(Entries on where items appear)
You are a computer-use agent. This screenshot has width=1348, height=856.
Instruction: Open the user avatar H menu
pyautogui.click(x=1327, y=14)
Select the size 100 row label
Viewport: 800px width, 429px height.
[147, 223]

WHAT NEEDS TO BE DONE: Extract every line of the records that contains the string "height", treating uppercase and lowercase letters as distinct.

CORRECT RESPONSE:
You are a computer-use agent. This screenshot has width=1348, height=856.
Viewport: 800px width, 429px height.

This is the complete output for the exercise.